欧州委員会がGoogleにDMA遵守を要求、検索データ共有案を提案
© B. Naumkin

欧州委員会は、デジタル市場法(DMA)への遵守を求めて、Googleに対する圧力を強めている。規制当局は同社に対し、調査の予備的所見を送付し、第三者サービスへの検索データアクセス開放を目指す措置を提案した。

提案によれば、Googleは他の検索エンジンに対し、検索クエリ、ランキング結果、クリック数、ユーザーの行動情報など、重要なデータへのアクセスを提供しなければならない。
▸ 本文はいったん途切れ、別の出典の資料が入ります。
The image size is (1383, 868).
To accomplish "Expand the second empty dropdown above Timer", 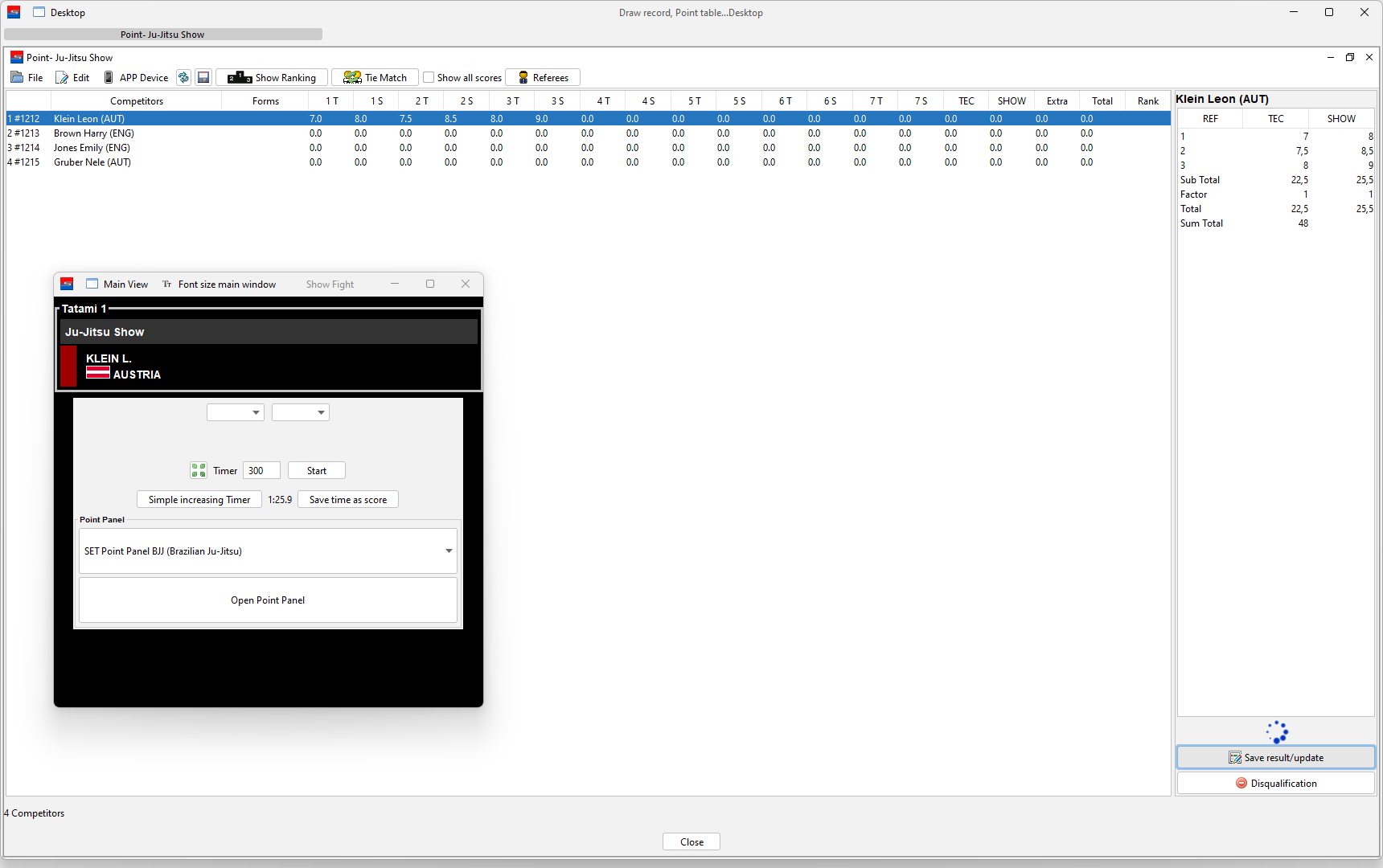I will pyautogui.click(x=301, y=413).
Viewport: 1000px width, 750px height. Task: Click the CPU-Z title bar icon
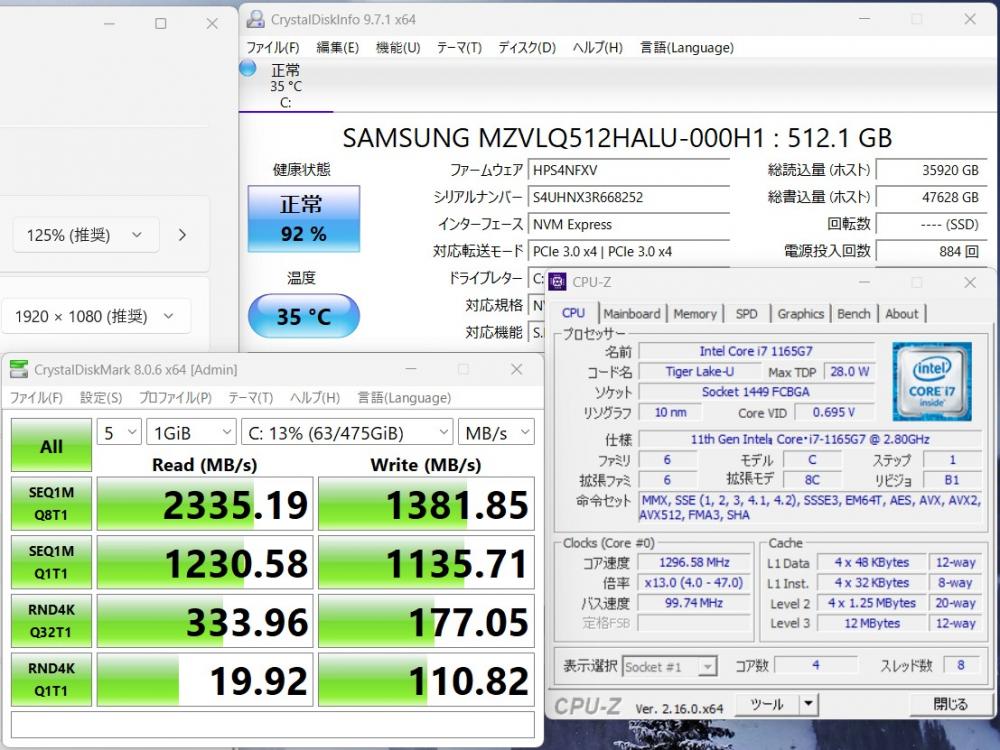click(x=557, y=282)
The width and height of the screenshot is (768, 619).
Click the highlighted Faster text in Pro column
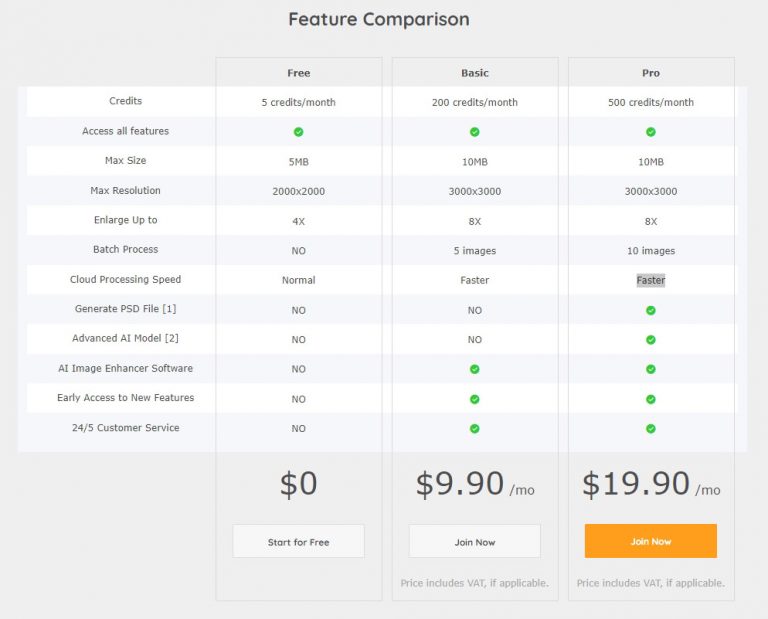pyautogui.click(x=651, y=281)
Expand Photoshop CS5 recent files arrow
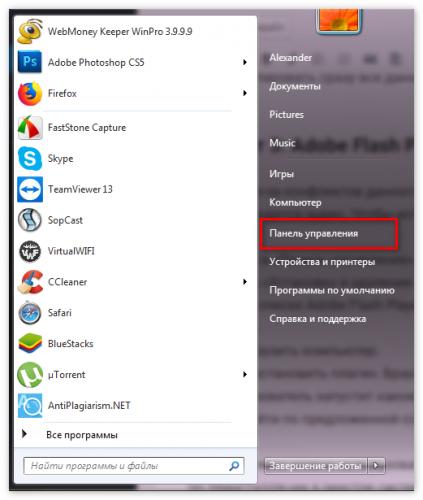 tap(245, 62)
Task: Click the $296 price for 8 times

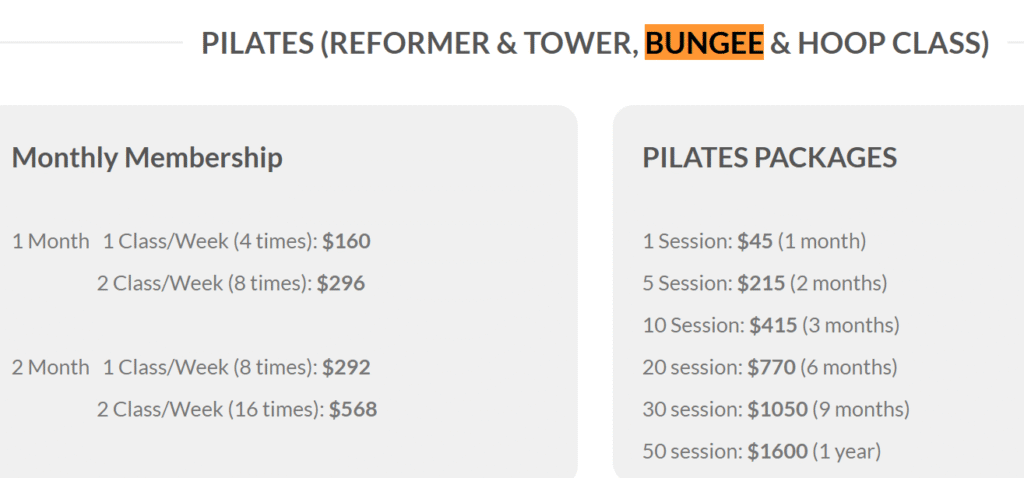Action: point(341,283)
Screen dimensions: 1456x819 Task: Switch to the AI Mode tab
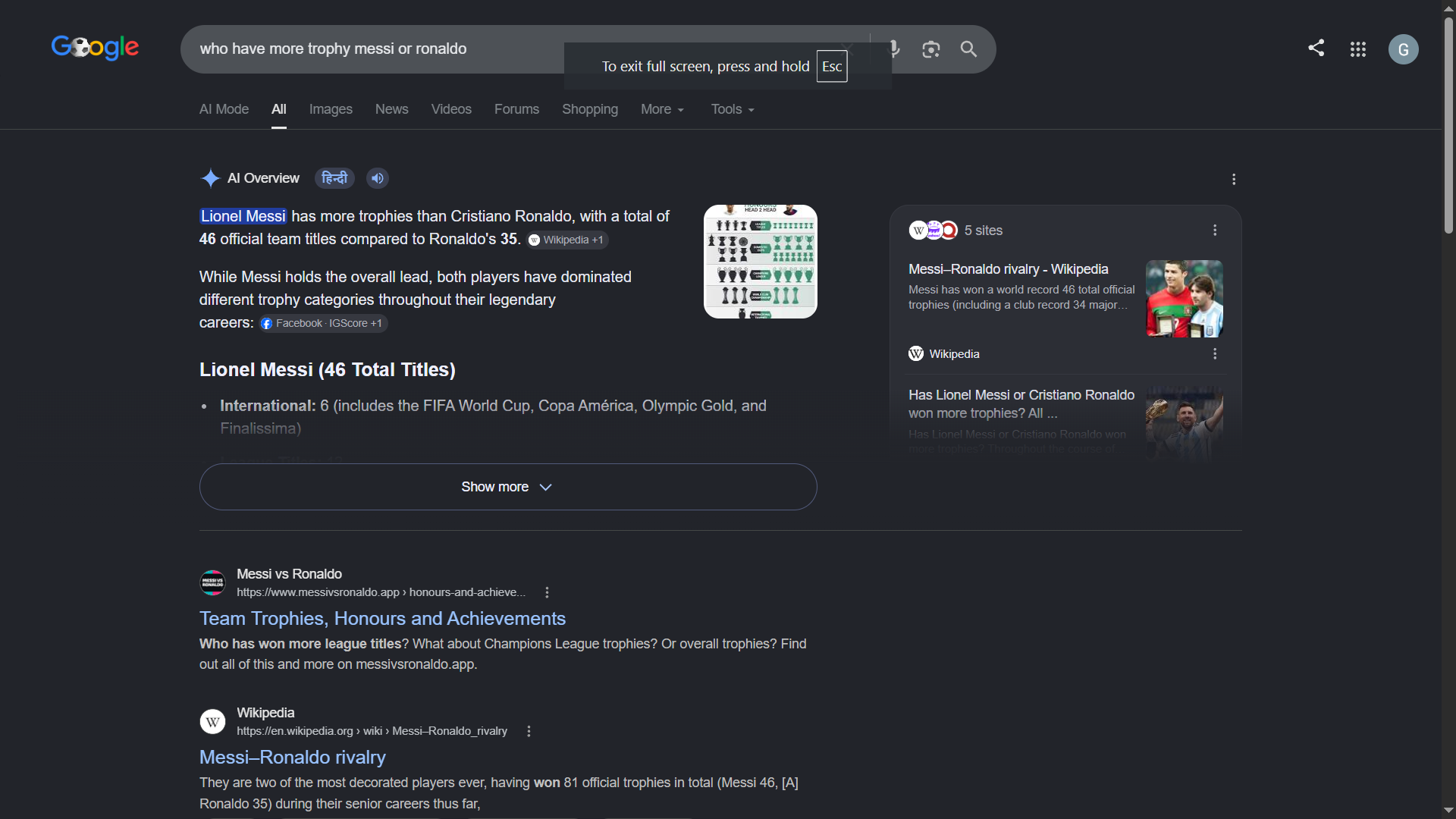(x=224, y=109)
このアクセスは、市場における公正な競争を確保するため、公平かつ合理的で差別のない条件で付与されるべきだ。

特に注目されているのは、こうしたデータを誰が利用できるかという点だ。潜在的な受け手のリストには、従来型の検索エンジンだけでなく、検索機能を備えたチャットボットなど、AIベースのサービスも含まれる。これはオンライン検索における力のバランスを大きく変える可能性がある。

規制当局はさらに、共有される情報の量、データの更新頻度、取得メカニズムについて明確なルールを設けることを提案している。また別途、プライバシー要件を満たすため、ユーザー情報を匿名化する必要性を強調している。欧州委員会は、提案された措置の有効性を評価し、市場のフィードバックを集めるため、公開討論を開催する予定だ。最終的な決定は、検索サービスの将来とデジタル領域における競争に大きな影響を与える可能性がある。